La doctrina cartesiana de los dos mundos sostiene, como vimos, que el acceso al contenido de nuestras mentes es epistémicamente privilegiado en tanto que es absolutamente cierto. Esta certeza absoluta supone infalibilidad, incorregibilidad e indudabilidad de los juicios acerca de nuestros contenidos mentales. Los estados mentales ocurrentes son, como diría Hume, transparentes para el sujeto.

Analicemos la respuesta ‘gramatical’ de Wittgenstein a esta concepción tradicional del autoconocimiento. Wittgentein presenta por lo menos dos argumentos. En primer lugar, ‘Sé…’ puede querer decir ‘No dudo…’, pero no quiere decir que la frase ‘Dudo…’ sea carente de sentido, o que la duda esté excluida lógicamente.

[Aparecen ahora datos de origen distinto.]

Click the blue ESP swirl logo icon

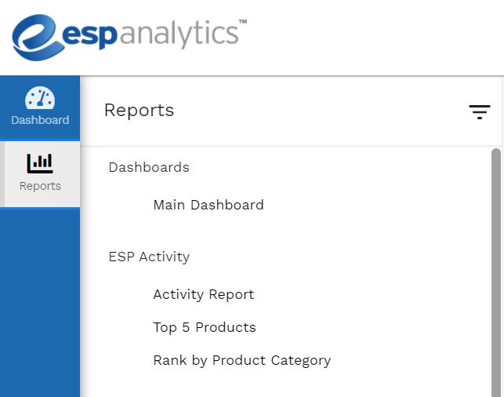(x=37, y=38)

Tiene sentido decir que una persona sabe que ‘p’ sólo si también tiene sentido negar que lo sabe, pues se supone que una atribución de saber es una proposición empírica que es informativa en la medida en que excluye una alternativa. La duda no es refutada por razones disponibles para la certeza, sino que está excluida por la gramática. Así, nuestra concepción de la privacidad espistémica de la experiencia confunde la exclusión gramatical de la ignorancia con la presencia de conocimiento (Hacker 1998: 39-44).

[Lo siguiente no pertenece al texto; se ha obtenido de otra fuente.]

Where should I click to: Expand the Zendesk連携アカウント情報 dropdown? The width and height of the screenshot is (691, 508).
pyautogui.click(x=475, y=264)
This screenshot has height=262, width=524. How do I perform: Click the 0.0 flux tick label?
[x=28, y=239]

El argumento que precede se refuerza con un segundo argumento: el de la naturaleza no-epistémica de algunas expresiones. Los enunciados psicológicos en primera persona y tiempo presente, sostiene Wittgenstein, son expresiones (Äußerungen), no descripciones de objetos y eventos en un escenario privado. La expresión verbal del dolor está injertada en la conducta expresiva natural en circunstancias de lesión. Las formas primitivas de conducta natural son antecedentes de nuestros juegos de lenguaje aprendidos. No existe algo así como una identificación no inductiva del dolor en el caso propio, que pueda ser luego correlacionada inductivamente con la conducta de dolor, pues en el caso propio uno no identifica su dolor de muelas, uno lo manifiesta (Hacker 1998: 51-54).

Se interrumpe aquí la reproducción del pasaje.